Class D Amplifier receives music at line-level from the Teensy and boosts it to a higher amplitude before sending the music to the driver. The amplifier is designed for stereo, 4Ω drivers. The TPA3122D2N class D chip [3] is used, which provides mute, shutdown, and gain controls that are set using Teensy’s GPIO.

Power System receives 18VDC, 49W from a wall AC/DC adapter, selected for the class D amplifier’s power requirement. This is reduced to 9VDC through a linear voltage regulator to power the preamplifier.

Bypass option is available for both the input and the output of the system, allowing users to apply the echo cancellation algorithm to any other smart speaker system. Users may connect their own microphone and preamp at the input, or their own amplifier and driver at the output.

Key Metrics

End-to-End Processing Latency: Time elapsed between when the signal is received by Teensy and when it is processed and ready to be output.
Music Reduction Quality: Difference in the level of music interference between processed and unprocessed signal.
Word Error Rate (WER) : Percentage of words that are not correctly recognized by automatic speech recognition (ASR) system on the host device. OpenAI Whisper [4] was selected as the ASR system.

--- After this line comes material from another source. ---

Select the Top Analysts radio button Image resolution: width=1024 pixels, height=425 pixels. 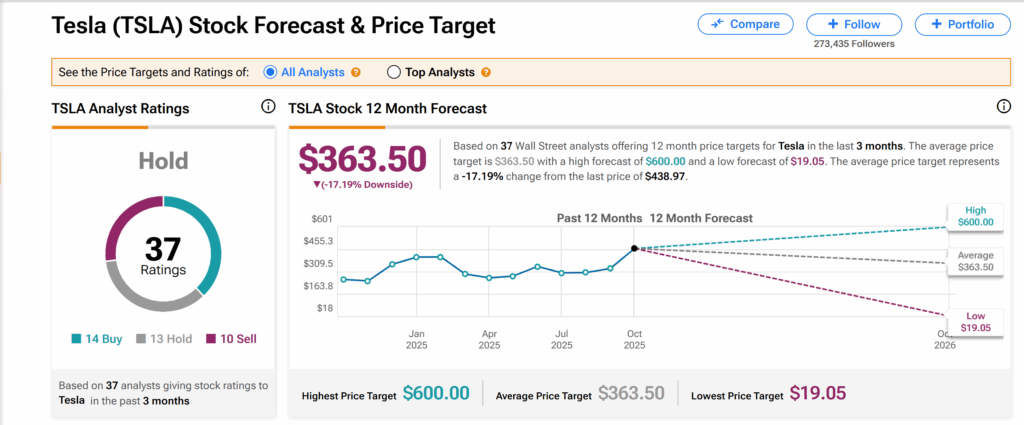click(393, 72)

Flatness of Frequency Response: Identify any boost or attenuation in the audio frequency range as introduced by the hardware system.

Ripple/Output Noise: Noise introduced to output signal by components of amplifiers.

Results

Software Results

End-to-end Processing Latency: 2 frames of audio (5.8 ms).

Music Reduction Quality: music reduction quality significantly improved (as can be heared in the above demo)

Word Error Rate (WER): In software simulation, we achieved comparable WER to clean speech level, around 3%. During in-the-wild experiments on real-world collected data, we noticed that although WER is significantly improved, some part of speech is still recognized as non-speech, therefore not transcribed. We suspect this has something to do with the non-linearity of the system.

Hardware Results

Acknowledgements

We would like to thank Michael Heilemann, Daniel (Dan) Phinney, Sarah Smith, Joseph (Tre) DiPassio III, Paul Osborme, Seth Roberts, Sanaa Finley, Alex Kim, Cassius (Cash) Close, and Jessica (Jessa) Luo for their generous mentorship, guidance, and support.

References

[1]“Teensy audio library,” PJRC. [Online]. Available: https://www.pjrc.com/teensy/td_libs_Audio.html. [Accessed: 26-Apr-2023].

[2]“15-W STEREO CLASS-D AUDIO POWER AMPLIFIER,” Texas Instruments, 2007. [Online]. Available: https://www.ti.com/lit/ds/symlink/tpa3122d2.pdf. [Accessed: 30-Jan-2023] [3] R. Elliott, “Piezo Pickup Preamplifiers,” Elliott Sound Products, Mar-2020. [Online]. Available: https://sound-au.com/project202.htm. [Accessed: 13-Nov-2022].

[4] A. Radford, J. W. Kim, T. Xu, G. Brockman, C. McLeavey, and I. Sutskever, “Robust Speech Recognition via Large-Scale Weak Supervision.” arXiv, Dec. 06, 2022. Accessed: Apr. 26, 2023. [Online].